Governatore in carica, era stato clamorosamente sconfitto dall’outsider Nichi Vendola nel 2005 per una manciata di voti, ma la delusione era stata metabolizzata con positive esperienze da ministro nel governo Berlusconi (dal 2008 al 2011) condivise proprio con Giorgia Meloni, e poi con l’approdo nel Parlamento europeo (e successiva rielezione), ma in quadro di tensioni e lacerazioni nella coalizione che hanno prodotto sconfitte in serie, e scelte sofferte.

In una mattina di sole, in una cornice soft, l’ex enfant prodige non ha potuto fare a meno di ricordarlo, invitando a far tesoro degli errori del passato. Co-presidente dell’eurogruppo Conservatori e Riformisti, una posizione dorata per molti ma evidentemente non per lui, per rimettersi in gioco ripartendo da quello che aveva iniziato e lasciato, aveva posto come condizione l’unità del centrodestra, e alla fine dopo i disastri del 2010 e 2015 è riuscita ad ottenerla. Mentre i suoi avversari, espressione delle forze attualmente al governo nazionale, sono addirittura quattro. “Perché l’elenco delle doglianze e dei problemi irrisolti è lungo” il passaggio elegante riservato ad Emiliano, presidente in carica che parte sfavorito, nei sondaggi e per le critiche che arrivano pure dal presunto fuoco amico, nonostante la massiccia sovraesposizione durante l’emergenza Covid-19.
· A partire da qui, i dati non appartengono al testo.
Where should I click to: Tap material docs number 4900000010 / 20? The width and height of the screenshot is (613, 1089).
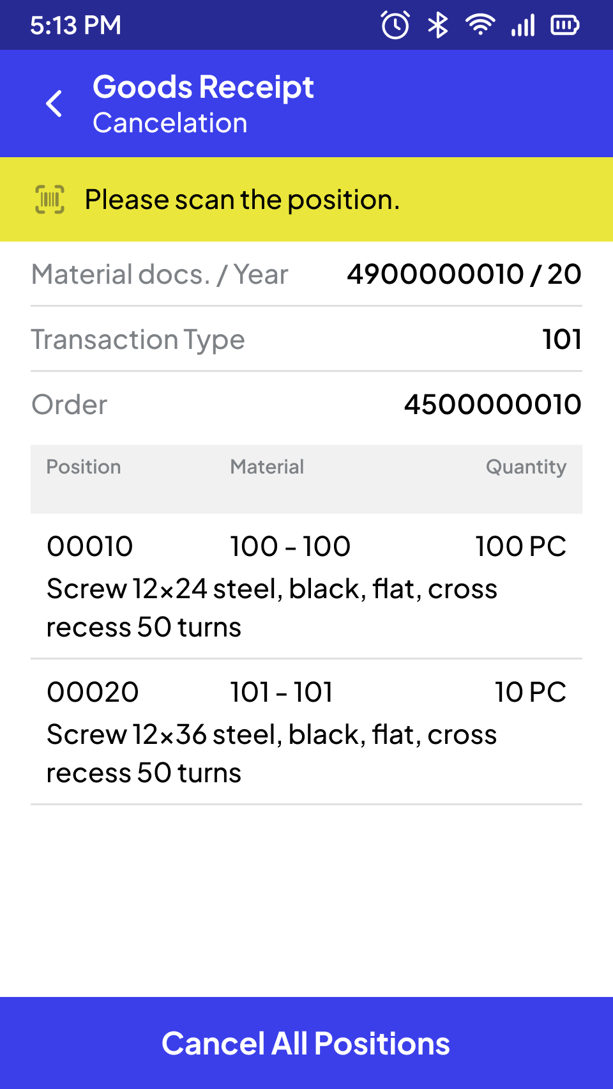tap(464, 274)
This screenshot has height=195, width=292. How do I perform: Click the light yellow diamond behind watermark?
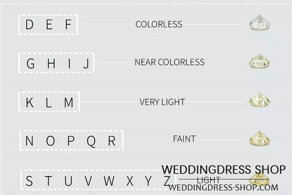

La ricandidatura vista come una nuova tappa di un percorso comunque lineare, l’esperienza a Bruxelles e Strasburgo preziosa per non disperdere le risorse comunitarie disponibili, tallone d’Achille dell’attuale esecutivo (ogni riferimento al Psr non è puramente casuale), il rapporto con i vertici nazionali dei partiti non certo di sudditanza (“nessuno può imporre ordini o spiegare a Raffaele Fitto quello che dovrà fare, sarà lui piuttosto ad interfacciarsi con noi per chiedere una collaborazione leale necessaria al pieno rilancio della Puglia“, le parole di Giorgia Meloni).

Il clima appare disteso, e non solo in senso metereologico. Anche le liste a sostegno del presidente, ha spiegato Fitto, verranno chiuse solo dopo l’intesa e l’assenso tra i vari vertici regionali e provinciali, e non verrà scatenata alcuna competizione interna tra i partiti del centrodestra (“siamo alleati, non avversari“). Domani arriverà Salvini, poi toccherà a Tajani, per le passerelle e le foto di rito. Da lunedì si entrerà davvero nel vivo, con l’ultima limatura delle liste e il lavoro sul programma, “prioritario rispetto alle polemiche, che comunque fanno parte di una campagna elettorale“.

È davvero tornato Raffaele Fitto, davanti a una platea di giornalisti e amministratori che viene invitata più volte a rispettare i rigidi protocolli anti Covid-19 imposti dall’organizzazione. Anche se, in fondo, non è mai andato via davvero.